EXERCISE REQUIREMENTS
For the listing below, return the line containing "28 journals (82, 1492)", the line containing "सम्पर्क (1114, 156)", and all lines in between, exactly as written and nothing else.

DATASET
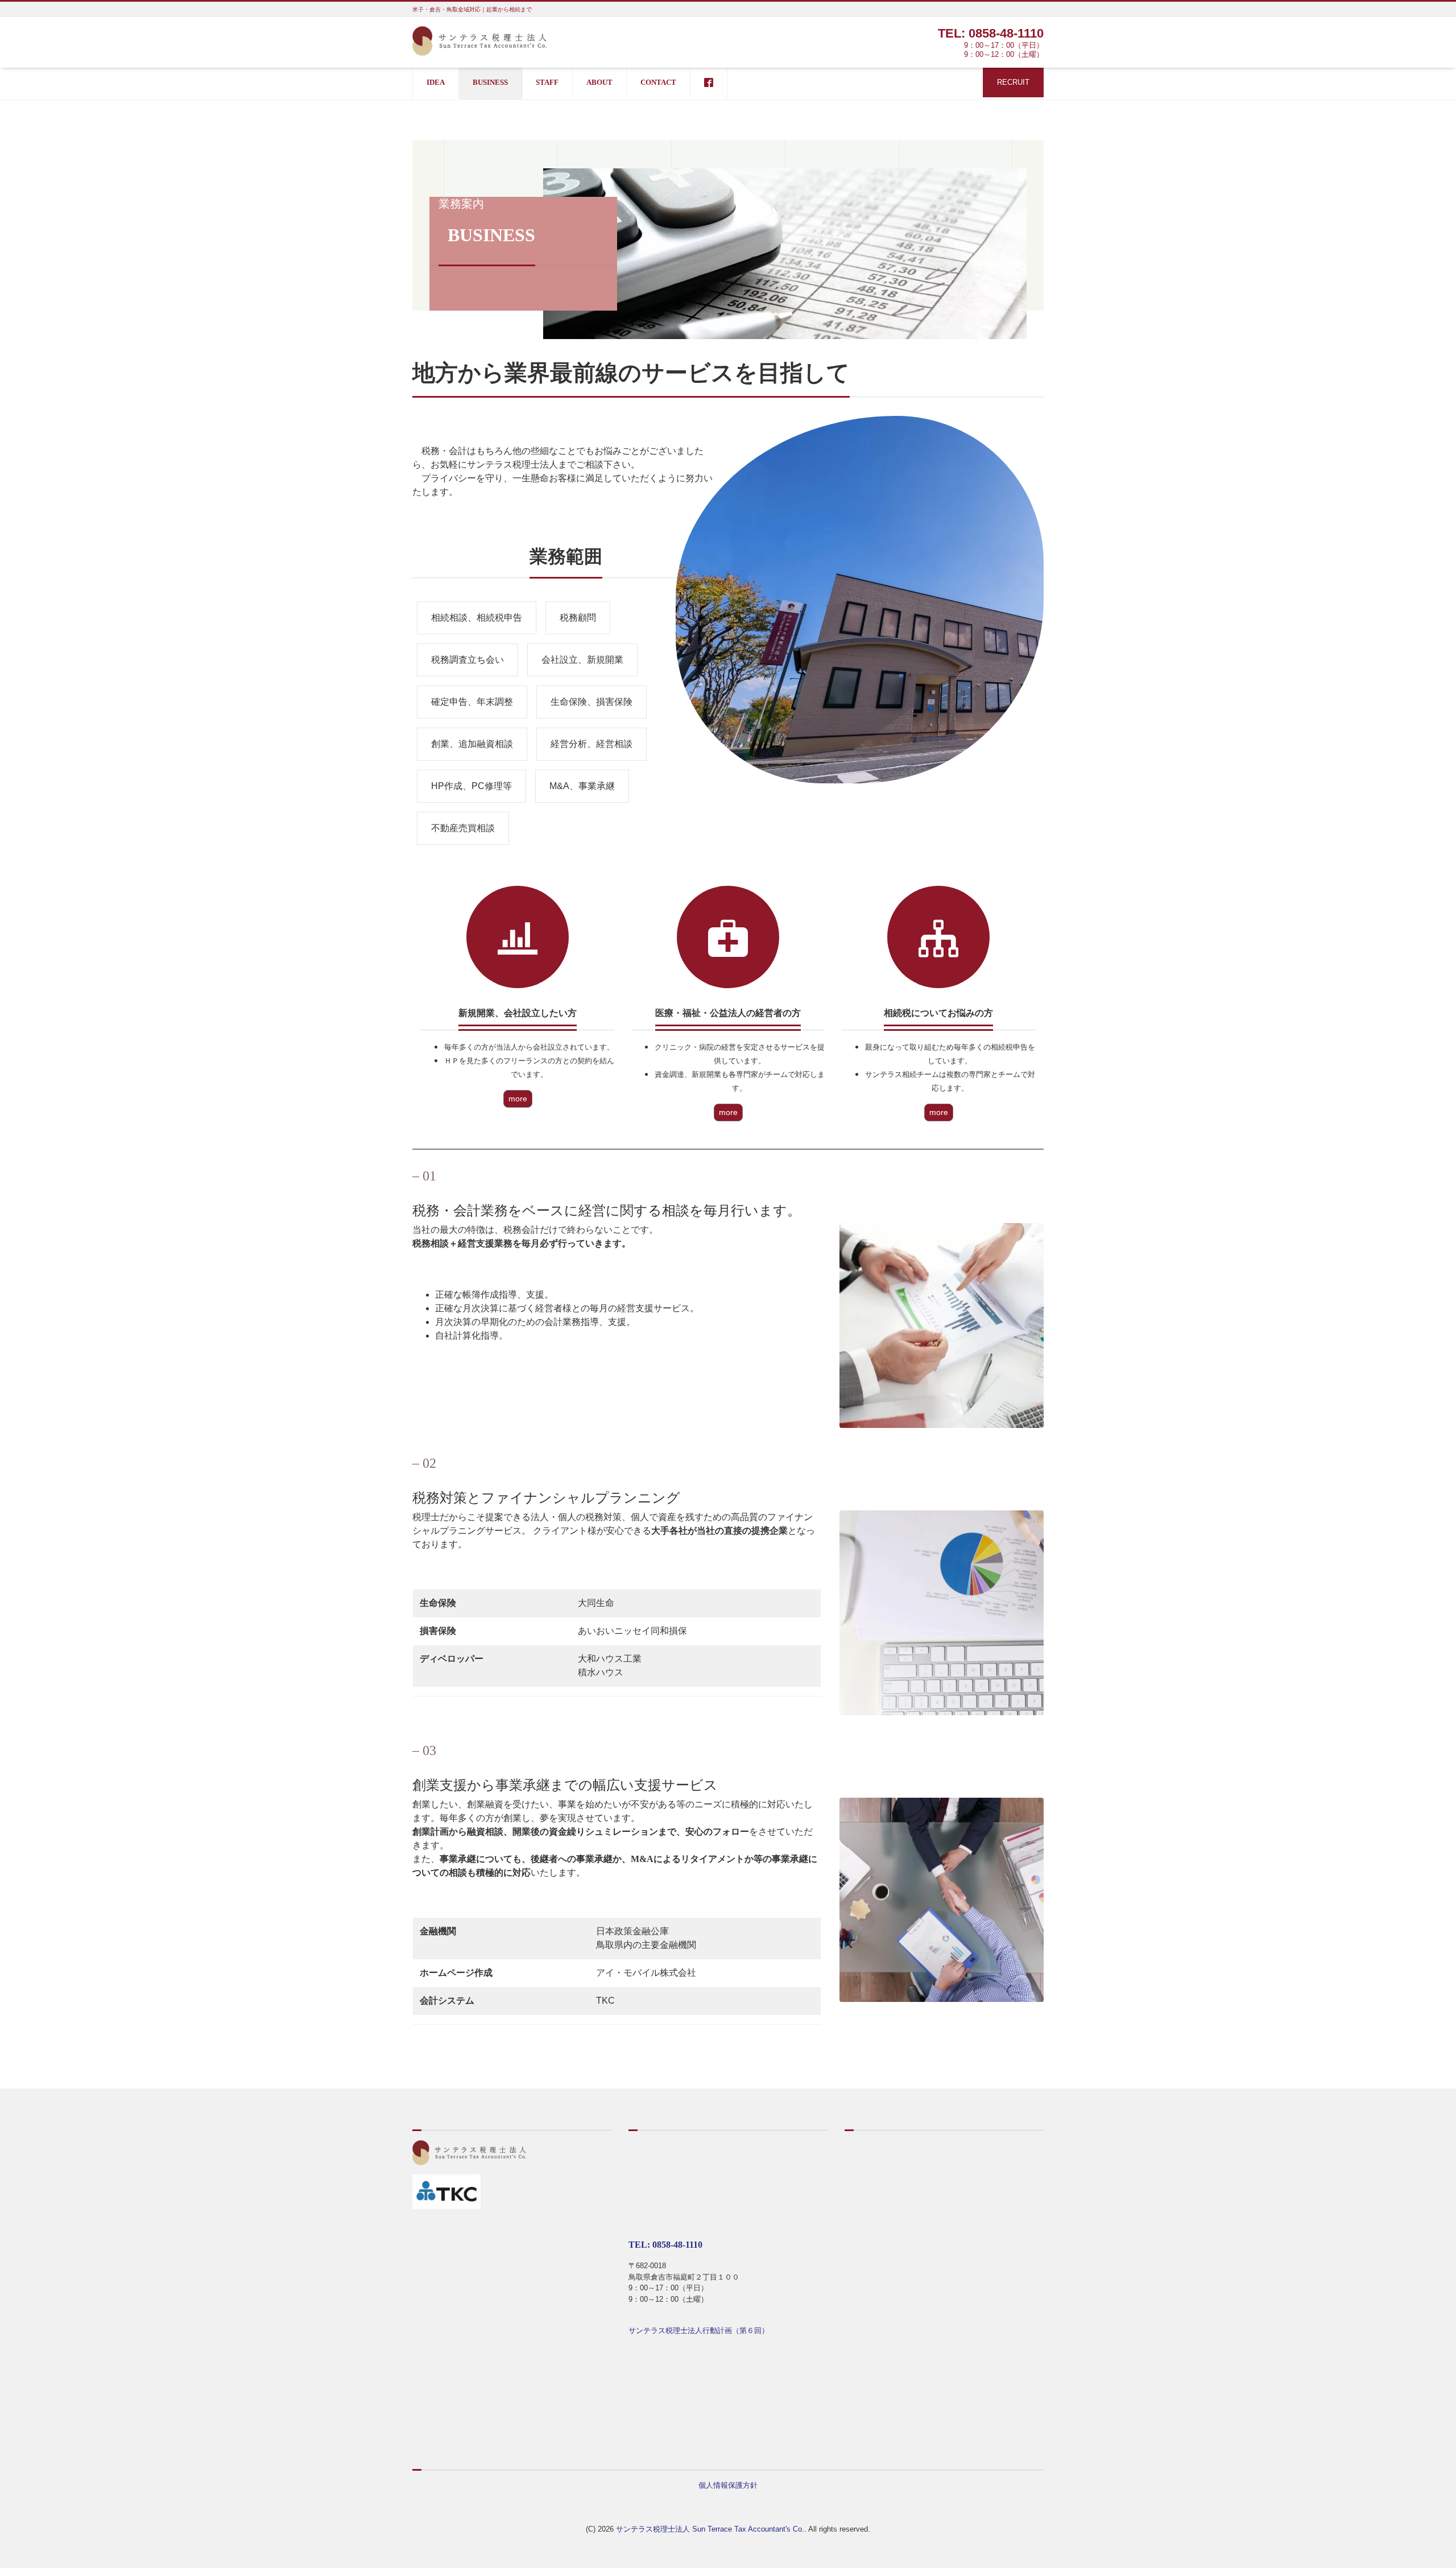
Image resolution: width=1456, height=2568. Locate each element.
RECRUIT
...
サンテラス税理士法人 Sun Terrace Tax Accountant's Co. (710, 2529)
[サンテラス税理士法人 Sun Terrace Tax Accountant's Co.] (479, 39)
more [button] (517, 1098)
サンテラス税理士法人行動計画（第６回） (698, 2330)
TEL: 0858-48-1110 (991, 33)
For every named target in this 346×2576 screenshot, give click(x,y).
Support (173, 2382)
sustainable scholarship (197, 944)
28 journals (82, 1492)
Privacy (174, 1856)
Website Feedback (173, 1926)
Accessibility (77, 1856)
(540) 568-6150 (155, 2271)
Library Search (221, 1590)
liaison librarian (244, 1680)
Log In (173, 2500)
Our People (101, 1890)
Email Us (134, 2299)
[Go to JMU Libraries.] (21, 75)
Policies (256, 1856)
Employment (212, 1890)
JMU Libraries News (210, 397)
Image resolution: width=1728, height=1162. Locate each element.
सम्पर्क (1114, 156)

EXERCISE OUTPUT
28 journals (82, 1492)
Privacy (174, 1856)
Website Feedback (173, 1926)
Accessibility (77, 1856)
(540) 568-6150 (155, 2271)
Library Search (221, 1590)
liaison librarian (244, 1680)
Log In (173, 2500)
Our People (101, 1890)
Email Us (134, 2299)
[Go to JMU Libraries.] (21, 75)
Policies (256, 1856)
Employment (212, 1890)
JMU Libraries News (210, 397)
Image resolution: width=1728, height=1162. Locate each element.
सम्पर्क (1114, 156)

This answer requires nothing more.